Here at MCKnifeWorks we recognize that every business has unique needs. We don't offer an online store because we prefer to work one on one with customers to determine what works best for them when it comes to steel selection, added value, and shipping requirements, Contact Mike Janzer @ 403-502-0572 or email@example.com or Face Book Messenger
Among those classic forging steels thought to be in limited quantity available to makers, it has become one of the top selling and recommended steels. Our own blend of 1084 has been carefully adjusted so that forges and grinds easily, requires only the very basics of a simple heat treatment, and an ideal choice for makers both beginners and seasoned smiths alike. Since 1084 is a high carbon steel, it will rust and tarnish if not properly taken care of, so makers should warn customers of possible corrosion issues if they do not clean and oil blades after use.

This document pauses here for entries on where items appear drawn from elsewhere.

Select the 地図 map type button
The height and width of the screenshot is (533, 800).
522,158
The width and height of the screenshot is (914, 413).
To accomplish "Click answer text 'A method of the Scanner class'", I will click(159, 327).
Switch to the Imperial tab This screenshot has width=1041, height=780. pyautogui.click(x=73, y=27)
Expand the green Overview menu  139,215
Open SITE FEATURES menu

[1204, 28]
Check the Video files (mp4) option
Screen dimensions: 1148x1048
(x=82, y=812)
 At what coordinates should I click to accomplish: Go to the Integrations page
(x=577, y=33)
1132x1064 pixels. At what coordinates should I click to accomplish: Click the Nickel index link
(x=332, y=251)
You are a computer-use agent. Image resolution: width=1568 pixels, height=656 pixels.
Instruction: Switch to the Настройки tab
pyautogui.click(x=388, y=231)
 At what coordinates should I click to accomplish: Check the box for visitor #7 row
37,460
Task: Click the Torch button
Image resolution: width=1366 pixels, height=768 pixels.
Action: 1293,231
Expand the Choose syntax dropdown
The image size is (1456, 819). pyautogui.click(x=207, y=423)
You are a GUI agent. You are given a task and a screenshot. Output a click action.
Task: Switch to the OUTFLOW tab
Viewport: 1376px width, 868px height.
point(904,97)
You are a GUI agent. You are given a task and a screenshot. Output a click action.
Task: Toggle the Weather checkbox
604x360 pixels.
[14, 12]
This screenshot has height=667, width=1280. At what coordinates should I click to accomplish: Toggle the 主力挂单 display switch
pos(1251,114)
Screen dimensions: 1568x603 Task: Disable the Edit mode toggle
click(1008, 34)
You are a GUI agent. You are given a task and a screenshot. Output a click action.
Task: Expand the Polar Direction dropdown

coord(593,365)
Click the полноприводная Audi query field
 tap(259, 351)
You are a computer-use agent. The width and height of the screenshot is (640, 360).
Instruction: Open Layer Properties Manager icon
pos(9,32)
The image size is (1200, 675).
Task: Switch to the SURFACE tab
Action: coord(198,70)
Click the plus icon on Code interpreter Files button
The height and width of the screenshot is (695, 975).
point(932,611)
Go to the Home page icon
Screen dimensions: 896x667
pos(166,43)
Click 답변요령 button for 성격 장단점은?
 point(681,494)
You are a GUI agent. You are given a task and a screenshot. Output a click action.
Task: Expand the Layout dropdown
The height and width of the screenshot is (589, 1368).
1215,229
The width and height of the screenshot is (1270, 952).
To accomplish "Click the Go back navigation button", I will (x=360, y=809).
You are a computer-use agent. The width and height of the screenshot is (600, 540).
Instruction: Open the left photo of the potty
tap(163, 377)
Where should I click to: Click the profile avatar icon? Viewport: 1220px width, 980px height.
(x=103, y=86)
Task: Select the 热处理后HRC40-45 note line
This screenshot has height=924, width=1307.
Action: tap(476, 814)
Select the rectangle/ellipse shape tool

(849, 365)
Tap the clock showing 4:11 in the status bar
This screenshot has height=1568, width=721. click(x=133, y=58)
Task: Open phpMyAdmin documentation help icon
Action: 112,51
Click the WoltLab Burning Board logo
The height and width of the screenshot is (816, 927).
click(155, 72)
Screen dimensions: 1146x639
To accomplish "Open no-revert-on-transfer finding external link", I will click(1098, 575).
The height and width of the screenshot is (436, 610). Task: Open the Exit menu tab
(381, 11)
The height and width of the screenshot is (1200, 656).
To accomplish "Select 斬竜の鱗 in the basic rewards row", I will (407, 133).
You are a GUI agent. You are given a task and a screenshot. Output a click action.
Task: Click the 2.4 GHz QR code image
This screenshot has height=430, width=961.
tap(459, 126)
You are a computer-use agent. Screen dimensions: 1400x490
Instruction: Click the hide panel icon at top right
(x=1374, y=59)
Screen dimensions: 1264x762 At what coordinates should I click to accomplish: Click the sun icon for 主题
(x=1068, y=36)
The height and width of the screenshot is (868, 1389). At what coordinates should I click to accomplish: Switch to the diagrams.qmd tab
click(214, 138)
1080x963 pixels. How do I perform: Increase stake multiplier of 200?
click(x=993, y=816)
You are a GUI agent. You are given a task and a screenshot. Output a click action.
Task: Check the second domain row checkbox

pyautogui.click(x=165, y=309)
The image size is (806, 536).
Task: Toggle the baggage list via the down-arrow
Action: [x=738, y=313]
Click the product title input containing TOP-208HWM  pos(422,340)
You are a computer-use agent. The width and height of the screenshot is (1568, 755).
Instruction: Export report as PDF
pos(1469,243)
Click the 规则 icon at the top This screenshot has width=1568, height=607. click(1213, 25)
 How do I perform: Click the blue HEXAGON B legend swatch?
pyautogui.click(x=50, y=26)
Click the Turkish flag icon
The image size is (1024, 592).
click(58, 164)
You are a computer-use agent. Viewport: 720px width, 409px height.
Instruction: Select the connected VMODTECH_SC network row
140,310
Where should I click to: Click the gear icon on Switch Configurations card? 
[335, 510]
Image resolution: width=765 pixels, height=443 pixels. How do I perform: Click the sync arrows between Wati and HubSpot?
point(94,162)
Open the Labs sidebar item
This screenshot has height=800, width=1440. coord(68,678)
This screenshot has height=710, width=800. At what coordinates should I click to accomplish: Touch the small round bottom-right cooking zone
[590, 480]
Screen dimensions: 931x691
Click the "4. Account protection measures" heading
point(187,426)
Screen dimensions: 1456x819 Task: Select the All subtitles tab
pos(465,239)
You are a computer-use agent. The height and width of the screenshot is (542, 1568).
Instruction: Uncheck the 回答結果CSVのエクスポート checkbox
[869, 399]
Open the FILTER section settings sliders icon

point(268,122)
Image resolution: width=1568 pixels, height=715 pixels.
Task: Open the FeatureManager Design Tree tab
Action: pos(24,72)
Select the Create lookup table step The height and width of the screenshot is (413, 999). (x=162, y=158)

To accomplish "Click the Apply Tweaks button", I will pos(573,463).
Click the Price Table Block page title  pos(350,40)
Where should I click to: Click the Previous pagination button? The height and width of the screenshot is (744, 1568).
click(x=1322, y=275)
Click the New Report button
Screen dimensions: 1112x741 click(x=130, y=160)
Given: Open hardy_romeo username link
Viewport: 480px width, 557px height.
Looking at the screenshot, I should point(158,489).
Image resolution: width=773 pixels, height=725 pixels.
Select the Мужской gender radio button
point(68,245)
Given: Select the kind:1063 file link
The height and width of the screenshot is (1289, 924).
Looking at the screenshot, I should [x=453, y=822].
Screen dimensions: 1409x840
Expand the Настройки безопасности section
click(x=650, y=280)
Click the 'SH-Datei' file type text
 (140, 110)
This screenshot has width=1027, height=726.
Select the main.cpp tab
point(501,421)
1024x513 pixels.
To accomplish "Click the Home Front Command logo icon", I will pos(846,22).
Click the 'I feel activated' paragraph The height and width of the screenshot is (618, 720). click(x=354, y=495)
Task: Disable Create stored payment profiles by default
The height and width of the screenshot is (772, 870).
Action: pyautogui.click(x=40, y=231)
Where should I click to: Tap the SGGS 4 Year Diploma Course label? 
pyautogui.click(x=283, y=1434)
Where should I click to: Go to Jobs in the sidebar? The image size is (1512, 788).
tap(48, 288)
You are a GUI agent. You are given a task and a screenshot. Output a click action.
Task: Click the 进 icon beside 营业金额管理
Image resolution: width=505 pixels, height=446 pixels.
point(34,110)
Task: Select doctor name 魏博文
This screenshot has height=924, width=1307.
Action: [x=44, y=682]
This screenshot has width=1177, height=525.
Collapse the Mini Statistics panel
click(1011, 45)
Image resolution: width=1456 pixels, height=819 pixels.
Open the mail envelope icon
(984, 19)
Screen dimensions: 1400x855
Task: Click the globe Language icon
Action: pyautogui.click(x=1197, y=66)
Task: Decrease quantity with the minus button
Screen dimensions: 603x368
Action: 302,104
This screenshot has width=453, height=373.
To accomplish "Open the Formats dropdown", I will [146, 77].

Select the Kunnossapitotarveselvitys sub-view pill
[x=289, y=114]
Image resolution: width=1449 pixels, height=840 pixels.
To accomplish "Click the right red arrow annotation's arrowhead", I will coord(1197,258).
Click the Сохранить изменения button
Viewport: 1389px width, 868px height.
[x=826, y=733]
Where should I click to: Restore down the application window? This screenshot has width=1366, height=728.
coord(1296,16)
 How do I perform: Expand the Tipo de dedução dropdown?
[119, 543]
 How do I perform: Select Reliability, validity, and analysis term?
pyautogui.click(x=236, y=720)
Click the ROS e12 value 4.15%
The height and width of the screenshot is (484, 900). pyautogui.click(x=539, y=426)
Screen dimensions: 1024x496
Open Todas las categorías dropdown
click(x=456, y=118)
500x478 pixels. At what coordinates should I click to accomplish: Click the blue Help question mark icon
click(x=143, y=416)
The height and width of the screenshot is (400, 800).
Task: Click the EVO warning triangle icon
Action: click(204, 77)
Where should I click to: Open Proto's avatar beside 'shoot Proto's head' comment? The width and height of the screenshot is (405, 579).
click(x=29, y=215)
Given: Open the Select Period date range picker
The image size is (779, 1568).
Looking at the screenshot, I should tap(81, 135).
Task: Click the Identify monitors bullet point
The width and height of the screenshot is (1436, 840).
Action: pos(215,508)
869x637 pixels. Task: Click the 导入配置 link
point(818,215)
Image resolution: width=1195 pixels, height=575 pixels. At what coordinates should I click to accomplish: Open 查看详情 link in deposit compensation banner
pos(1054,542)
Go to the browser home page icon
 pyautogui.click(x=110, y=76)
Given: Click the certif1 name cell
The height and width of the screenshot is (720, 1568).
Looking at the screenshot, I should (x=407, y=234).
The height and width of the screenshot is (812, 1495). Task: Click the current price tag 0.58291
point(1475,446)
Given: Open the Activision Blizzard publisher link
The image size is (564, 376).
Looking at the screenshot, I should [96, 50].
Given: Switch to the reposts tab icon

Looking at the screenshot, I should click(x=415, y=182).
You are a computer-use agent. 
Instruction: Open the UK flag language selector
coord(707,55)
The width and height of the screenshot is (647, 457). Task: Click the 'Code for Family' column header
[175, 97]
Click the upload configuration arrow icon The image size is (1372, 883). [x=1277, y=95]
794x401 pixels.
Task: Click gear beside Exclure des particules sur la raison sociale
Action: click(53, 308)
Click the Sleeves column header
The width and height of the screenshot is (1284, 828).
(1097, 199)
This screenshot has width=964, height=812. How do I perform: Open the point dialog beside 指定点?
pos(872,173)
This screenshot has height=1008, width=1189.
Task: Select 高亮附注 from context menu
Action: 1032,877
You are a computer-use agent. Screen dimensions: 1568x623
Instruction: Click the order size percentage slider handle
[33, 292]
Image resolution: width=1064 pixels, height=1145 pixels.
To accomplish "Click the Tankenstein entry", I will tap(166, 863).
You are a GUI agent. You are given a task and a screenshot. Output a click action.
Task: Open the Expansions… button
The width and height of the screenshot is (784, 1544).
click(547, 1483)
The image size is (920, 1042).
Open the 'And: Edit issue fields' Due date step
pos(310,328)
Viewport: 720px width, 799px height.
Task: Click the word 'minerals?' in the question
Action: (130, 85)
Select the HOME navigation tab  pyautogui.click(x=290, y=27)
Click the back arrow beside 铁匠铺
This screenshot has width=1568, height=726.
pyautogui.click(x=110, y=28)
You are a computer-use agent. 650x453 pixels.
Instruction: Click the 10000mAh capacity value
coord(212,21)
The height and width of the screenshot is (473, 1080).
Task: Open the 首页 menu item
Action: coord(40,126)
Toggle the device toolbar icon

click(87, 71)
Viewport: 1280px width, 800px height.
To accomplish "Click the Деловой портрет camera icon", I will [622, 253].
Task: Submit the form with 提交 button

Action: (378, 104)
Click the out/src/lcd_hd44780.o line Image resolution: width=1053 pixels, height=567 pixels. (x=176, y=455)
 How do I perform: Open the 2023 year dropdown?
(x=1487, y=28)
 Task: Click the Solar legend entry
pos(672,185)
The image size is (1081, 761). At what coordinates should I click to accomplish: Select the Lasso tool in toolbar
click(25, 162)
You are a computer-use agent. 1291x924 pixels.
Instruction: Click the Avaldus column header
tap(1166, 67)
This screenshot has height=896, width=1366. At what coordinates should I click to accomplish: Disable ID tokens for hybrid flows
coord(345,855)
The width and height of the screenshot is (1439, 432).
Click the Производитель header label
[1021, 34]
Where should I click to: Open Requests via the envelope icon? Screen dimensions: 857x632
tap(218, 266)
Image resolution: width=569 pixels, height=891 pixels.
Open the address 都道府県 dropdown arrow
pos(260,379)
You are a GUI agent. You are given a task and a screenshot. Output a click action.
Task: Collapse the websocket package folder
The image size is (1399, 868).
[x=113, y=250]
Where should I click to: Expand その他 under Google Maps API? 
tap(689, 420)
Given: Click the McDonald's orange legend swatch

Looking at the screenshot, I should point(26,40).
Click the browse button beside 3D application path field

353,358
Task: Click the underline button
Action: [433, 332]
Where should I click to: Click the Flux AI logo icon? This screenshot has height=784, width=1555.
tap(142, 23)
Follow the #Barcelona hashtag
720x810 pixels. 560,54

Straight from our stock, our 1084 comes pickled and annealed, so makers can be assured that it will arrive ready and able to be forged or ground into a great blade, or used in damascus steel production.
Whether you want to make a kitchen knife, small every day carry, or that big honking zombie or camp chopper, you won’t be disappointed by our 1084’s ability to harden, offer good abrasion resistance, solid edge retention, and even the ability to hamon when heat treated well.
A favorite steel for many knife makers and enthusiasts, our 1095 has earned a respected reputation as being excellent for forging, grinding, and taking a wonderful edge.
Overall, 1095 does prove to be a little more difficult to heat treat for some makers as it is hyper-eutectoid and best used with an accurate means of reading temperature and a fast quench oil (we recommend Parks 50).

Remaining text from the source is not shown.